DIRECTION> Return every line of the items below as a JSON list of strings, with one string per line and blank lines omitted.

Element and text location data:
_____

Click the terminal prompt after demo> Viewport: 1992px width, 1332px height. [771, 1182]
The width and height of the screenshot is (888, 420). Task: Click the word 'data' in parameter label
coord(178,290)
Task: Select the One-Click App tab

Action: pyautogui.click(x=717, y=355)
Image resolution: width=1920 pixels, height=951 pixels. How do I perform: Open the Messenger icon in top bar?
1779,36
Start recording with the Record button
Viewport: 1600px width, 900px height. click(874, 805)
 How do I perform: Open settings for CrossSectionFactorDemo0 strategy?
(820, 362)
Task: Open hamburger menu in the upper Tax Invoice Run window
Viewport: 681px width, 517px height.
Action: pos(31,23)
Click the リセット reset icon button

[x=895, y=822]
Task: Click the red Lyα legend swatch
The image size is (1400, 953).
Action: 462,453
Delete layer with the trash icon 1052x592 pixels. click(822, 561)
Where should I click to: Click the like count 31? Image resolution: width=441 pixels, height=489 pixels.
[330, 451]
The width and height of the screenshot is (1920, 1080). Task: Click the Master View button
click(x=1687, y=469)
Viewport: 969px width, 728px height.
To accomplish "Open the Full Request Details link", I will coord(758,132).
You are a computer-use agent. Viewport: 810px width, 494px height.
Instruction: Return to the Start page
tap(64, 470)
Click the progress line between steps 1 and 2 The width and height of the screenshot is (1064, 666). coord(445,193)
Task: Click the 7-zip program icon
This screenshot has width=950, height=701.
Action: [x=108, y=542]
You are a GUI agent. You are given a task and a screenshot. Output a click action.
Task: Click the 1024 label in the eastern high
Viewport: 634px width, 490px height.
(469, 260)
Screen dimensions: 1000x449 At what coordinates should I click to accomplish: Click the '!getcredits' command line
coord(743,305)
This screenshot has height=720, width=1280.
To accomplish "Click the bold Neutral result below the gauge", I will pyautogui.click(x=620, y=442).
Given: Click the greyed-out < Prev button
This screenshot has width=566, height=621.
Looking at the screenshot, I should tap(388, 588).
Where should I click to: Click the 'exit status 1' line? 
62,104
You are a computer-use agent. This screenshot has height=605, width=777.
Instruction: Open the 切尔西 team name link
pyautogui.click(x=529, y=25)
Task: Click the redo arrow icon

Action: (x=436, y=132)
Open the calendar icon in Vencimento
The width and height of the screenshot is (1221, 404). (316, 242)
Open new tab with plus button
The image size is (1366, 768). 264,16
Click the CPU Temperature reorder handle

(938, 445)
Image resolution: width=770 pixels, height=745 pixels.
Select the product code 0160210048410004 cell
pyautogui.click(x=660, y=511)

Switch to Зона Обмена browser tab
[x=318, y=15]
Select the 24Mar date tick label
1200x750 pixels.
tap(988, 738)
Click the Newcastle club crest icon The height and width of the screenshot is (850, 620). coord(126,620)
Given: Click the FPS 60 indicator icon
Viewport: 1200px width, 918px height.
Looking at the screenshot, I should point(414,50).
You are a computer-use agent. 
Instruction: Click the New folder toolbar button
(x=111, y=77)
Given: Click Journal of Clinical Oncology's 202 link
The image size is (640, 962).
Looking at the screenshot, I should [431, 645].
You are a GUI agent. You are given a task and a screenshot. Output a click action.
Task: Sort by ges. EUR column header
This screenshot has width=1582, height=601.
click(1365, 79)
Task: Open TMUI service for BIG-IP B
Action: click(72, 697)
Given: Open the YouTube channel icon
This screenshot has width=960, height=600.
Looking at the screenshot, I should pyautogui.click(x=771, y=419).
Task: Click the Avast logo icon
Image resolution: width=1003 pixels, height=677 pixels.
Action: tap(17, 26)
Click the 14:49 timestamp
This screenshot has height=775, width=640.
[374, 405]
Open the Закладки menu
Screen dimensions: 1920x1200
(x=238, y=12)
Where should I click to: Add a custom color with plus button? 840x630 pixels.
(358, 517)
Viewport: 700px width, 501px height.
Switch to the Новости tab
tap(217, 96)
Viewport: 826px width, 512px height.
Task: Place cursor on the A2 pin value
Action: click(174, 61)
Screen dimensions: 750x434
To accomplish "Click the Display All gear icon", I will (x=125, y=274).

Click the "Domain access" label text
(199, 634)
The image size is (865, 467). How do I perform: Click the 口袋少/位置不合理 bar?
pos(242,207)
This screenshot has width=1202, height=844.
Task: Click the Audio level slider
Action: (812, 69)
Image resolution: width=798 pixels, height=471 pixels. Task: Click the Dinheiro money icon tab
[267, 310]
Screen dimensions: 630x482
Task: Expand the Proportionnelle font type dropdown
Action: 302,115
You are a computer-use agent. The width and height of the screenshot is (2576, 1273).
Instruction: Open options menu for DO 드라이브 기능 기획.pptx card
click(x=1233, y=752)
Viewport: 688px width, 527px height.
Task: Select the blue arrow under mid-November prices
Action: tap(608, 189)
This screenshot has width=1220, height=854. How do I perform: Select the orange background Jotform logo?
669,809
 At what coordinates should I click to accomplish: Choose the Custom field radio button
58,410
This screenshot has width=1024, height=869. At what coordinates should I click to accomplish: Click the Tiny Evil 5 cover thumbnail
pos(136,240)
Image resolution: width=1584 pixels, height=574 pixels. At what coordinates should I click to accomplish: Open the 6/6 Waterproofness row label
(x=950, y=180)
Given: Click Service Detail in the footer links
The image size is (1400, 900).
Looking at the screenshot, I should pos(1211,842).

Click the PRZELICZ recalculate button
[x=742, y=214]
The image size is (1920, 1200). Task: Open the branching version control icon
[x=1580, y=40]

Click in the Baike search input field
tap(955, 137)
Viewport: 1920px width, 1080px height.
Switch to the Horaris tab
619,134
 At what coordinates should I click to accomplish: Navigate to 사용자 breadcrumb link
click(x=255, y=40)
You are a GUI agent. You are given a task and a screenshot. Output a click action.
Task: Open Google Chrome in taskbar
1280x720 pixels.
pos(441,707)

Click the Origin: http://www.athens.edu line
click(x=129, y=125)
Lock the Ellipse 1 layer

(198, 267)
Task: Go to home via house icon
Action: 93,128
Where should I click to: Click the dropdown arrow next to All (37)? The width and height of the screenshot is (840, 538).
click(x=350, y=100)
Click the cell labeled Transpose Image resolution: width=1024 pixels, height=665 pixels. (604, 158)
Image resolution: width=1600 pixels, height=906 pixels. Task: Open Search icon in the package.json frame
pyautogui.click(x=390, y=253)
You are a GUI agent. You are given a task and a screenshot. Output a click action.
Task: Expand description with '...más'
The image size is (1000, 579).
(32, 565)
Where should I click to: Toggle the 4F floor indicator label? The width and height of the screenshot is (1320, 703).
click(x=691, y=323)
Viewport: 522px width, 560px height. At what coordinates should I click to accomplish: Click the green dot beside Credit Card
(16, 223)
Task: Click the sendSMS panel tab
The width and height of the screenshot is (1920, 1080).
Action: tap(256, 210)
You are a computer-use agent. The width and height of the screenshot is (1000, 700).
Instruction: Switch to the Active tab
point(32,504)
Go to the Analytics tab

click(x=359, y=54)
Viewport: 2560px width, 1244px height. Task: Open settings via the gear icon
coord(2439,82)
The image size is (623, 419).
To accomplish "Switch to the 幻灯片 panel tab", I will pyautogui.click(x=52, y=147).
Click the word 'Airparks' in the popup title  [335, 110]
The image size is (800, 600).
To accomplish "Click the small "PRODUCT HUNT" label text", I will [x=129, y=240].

_____

SOLUTION BELOW>
[
  "Click the terminal prompt after demo> Viewport: 1992px width, 1332px height. [771, 1182]",
  "The width and height of the screenshot is (888, 420). Task: Click the word 'data' in parameter label",
  "coord(178,290)",
  "Task: Select the One-Click App tab",
  "Action: pyautogui.click(x=717, y=355)",
  "Image resolution: width=1920 pixels, height=951 pixels. How do I perform: Open the Messenger icon in top bar?",
  "1779,36",
  "Start recording with the Record button",
  "Viewport: 1600px width, 900px height. click(874, 805)",
  " How do I perform: Open settings for CrossSectionFactorDemo0 strategy?",
  "(820, 362)",
  "Task: Open hamburger menu in the upper Tax Invoice Run window",
  "Viewport: 681px width, 517px height.",
  "Action: pos(31,23)",
  "Click the リセット reset icon button",
  "[x=895, y=822]",
  "Task: Click the red Lyα legend swatch",
  "The image size is (1400, 953).",
  "Action: 462,453",
  "Delete layer with the trash icon 1052x592 pixels. click(822, 561)",
  "Where should I click to: Click the like count 31? Image resolution: width=441 pixels, height=489 pixels.",
  "[330, 451]",
  "The width and height of the screenshot is (1920, 1080). Task: Click the Master View button",
  "click(x=1687, y=469)",
  "Viewport: 969px width, 728px height.",
  "To accomplish \"Open the Full Request Details link\", I will coord(758,132).",
  "You are a computer-use agent. Viewport: 810px width, 494px height.",
  "Instruction: Return to the Start page",
  "tap(64, 470)",
  "Click the progress line between steps 1 and 2 The width and height of the screenshot is (1064, 666). coord(445,193)",
  "Task: Click the 7-zip program icon",
  "This screenshot has width=950, height=701.",
  "Action: [x=108, y=542]",
  "You are a GUI agent. You are given a task and a screenshot. Output a click action.",
  "Task: Click the 1024 label in the eastern high",
  "Viewport: 634px width, 490px height.",
  "(469, 260)",
  "Screen dimensions: 1000x449 At what coordinates should I click to accomplish: Click the '!getcredits' command line",
  "coord(743,305)",
  "This screenshot has height=720, width=1280.",
  "To accomplish \"Click the bold Neutral result below the gauge\", I will pyautogui.click(x=620, y=442).",
  "Given: Click the greyed-out < Prev button",
  "This screenshot has width=566, height=621.",
  "Looking at the screenshot, I should tap(388, 588).",
  "Where should I click to: Click the 'exit status 1' line? ",
  "62,104",
  "You are a computer-use agent. This screenshot has height=605, width=777.",
  "Instruction: Open the 切尔西 team name link",
  "pyautogui.click(x=529, y=25)",
  "Task: Click the redo arrow icon",
  "Action: (x=436, y=132)",
  "Open the calendar icon in Vencimento",
  "The width and height of the screenshot is (1221, 404). (316, 242)",
  "Open new tab with plus button",
  "The image size is (1366, 768). 264,16",
  "Click the CPU Temperature reorder handle",
  "(938, 445)",
  "Image resolution: width=770 pixels, height=745 pixels.",
  "Select the product code 0160210048410004 cell",
  "pyautogui.click(x=660, y=511)",
  "Switch to Зона Обмена browser tab",
  "[x=318, y=15]",
  "Select the 24Mar date tick label",
  "1200x750 pixels.",
  "tap(988, 738)",
  "Click the Newcastle club crest icon The height and width of the screenshot is (850, 620). coord(126,620)",
  "Given: Click the FPS 60 indicator icon",
  "Viewport: 1200px width, 918px height.",
  "Looking at the screenshot, I should point(414,50).",
  "You are a computer-use agent. ",
  "Instruction: Click the New folder toolbar button",
  "(x=111, y=77)",
  "Given: Click Journal of Clinical Oncology's 202 link",
  "The image size is (640, 962).",
  "Looking at the screenshot, I should [431, 645].",
  "You are a GUI agent. You are given a task and a screenshot. Output a click action.",
  "Task: Sort by ges. EUR column header",
  "This screenshot has width=1582, height=601.",
  "click(1365, 79)",
  "Task: Open TMUI service for BIG-IP B",
  "Action: click(72, 697)",
  "Given: Open the YouTube channel icon",
  "This screenshot has width=960, height=600.",
  "Looking at the screenshot, I should pyautogui.click(x=771, y=419).",
  "Task: Click the Avast logo icon",
  "Image resolution: width=1003 pixels, height=677 pixels.",
  "Action: tap(17, 26)",
  "Click the 14:49 timestamp",
  "This screenshot has height=775, width=640.",
  "[374, 405]",
  "Open the Закладки menu",
  "Screen dimensions: 1920x1200",
  "(x=238, y=12)",
  "Where should I click to: Add a custom color with plus button? 840x630 pixels.",
  "(358, 517)",
  "Viewport: 700px width, 501px height.",
  "Switch to the Новости tab",
  "tap(217, 96)",
  "Viewport: 826px width, 512px height.",
  "Task: Place cursor on the A2 pin value",
  "Action: click(174, 61)",
  "Screen dimensions: 750x434",
  "To accomplish \"Click the Display All gear icon\", I will (x=125, y=274).",
  "Click the \"Domain access\" label text",
  "(199, 634)",
  "The image size is (865, 467). How do I perform: Click the 口袋少/位置不合理 bar?",
  "pos(242,207)",
  "This screenshot has width=1202, height=844.",
  "Task: Click the Audio level slider",
  "Action: (812, 69)",
  "Image resolution: width=798 pixels, height=471 pixels. Task: Click the Dinheiro money icon tab",
  "[267, 310]",
  "Screen dimensions: 630x482",
  "Task: Expand the Proportionnelle font type dropdown",
  "Action: 302,115",
  "You are a computer-use agent. The width and height of the screenshot is (2576, 1273).",
  "Instruction: Open options menu for DO 드라이브 기능 기획.pptx card",
  "click(x=1233, y=752)",
  "Viewport: 688px width, 527px height.",
  "Task: Select the blue arrow under mid-November prices",
  "Action: tap(608, 189)",
  "This screenshot has width=1220, height=854. How do I perform: Select the orange background Jotform logo?",
  "669,809",
  " At what coordinates should I click to accomplish: Choose the Custom field radio button",
  "58,410",
  "This screenshot has width=1024, height=869. At what coordinates should I click to accomplish: Click the Tiny Evil 5 cover thumbnail",
  "pos(136,240)",
  "Image resolution: width=1584 pixels, height=574 pixels. At what coordinates should I click to accomplish: Open the 6/6 Waterproofness row label",
  "(x=950, y=180)",
  "Given: Click Service Detail in the footer links",
  "The image size is (1400, 900).",
  "Looking at the screenshot, I should pos(1211,842).",
  "Click the PRZELICZ recalculate button",
  "[x=742, y=214]",
  "The image size is (1920, 1200). Task: Open the branching version control icon",
  "[x=1580, y=40]",
  "Click in the Baike search input field",
  "tap(955, 137)",
  "Viewport: 1920px width, 1080px height.",
  "Switch to the Horaris tab",
  "619,134",
  " At what coordinates should I click to accomplish: Navigate to 사용자 breadcrumb link",
  "click(x=255, y=40)",
  "You are a GUI agent. You are given a task and a screenshot. Output a click action.",
  "Task: Open Google Chrome in taskbar",
  "1280x720 pixels.",
  "pos(441,707)",
  "Click the Origin: http://www.athens.edu line",
  "click(x=129, y=125)",
  "Lock the Ellipse 1 layer",
  "(198, 267)",
  "Task: Go to home via house icon",
  "Action: 93,128",
  "Where should I click to: Click the dropdown arrow next to All (37)? The width and height of the screenshot is (840, 538).",
  "click(x=350, y=100)",
  "Click the cell labeled Transpose Image resolution: width=1024 pixels, height=665 pixels. (604, 158)",
  "Image resolution: width=1600 pixels, height=906 pixels. Task: Open Search icon in the package.json frame",
  "pyautogui.click(x=390, y=253)",
  "You are a GUI agent. You are given a task and a screenshot. Output a click action.",
  "Task: Expand description with '...más'",
  "The image size is (1000, 579).",
  "(32, 565)",
  "Where should I click to: Toggle the 4F floor indicator label? The width and height of the screenshot is (1320, 703).",
  "click(x=691, y=323)",
  "Viewport: 522px width, 560px height. At what coordinates should I click to accomplish: Click the green dot beside Credit Card",
  "(16, 223)",
  "Task: Click the sendSMS panel tab",
  "The width and height of the screenshot is (1920, 1080).",
  "Action: tap(256, 210)",
  "You are a computer-use agent. The width and height of the screenshot is (1000, 700).",
  "Instruction: Switch to the Active tab",
  "point(32,504)",
  "Go to the Analytics tab",
  "click(x=359, y=54)",
  "Viewport: 2560px width, 1244px height. Task: Open settings via the gear icon",
  "coord(2439,82)",
  "The image size is (623, 419).",
  "To accomplish \"Switch to the 幻灯片 panel tab\", I will pyautogui.click(x=52, y=147).",
  "Click the word 'Airparks' in the popup title  [335, 110]",
  "The image size is (800, 600).",
  "To accomplish \"Click the small \"PRODUCT HUNT\" label text\", I will [x=129, y=240]."
]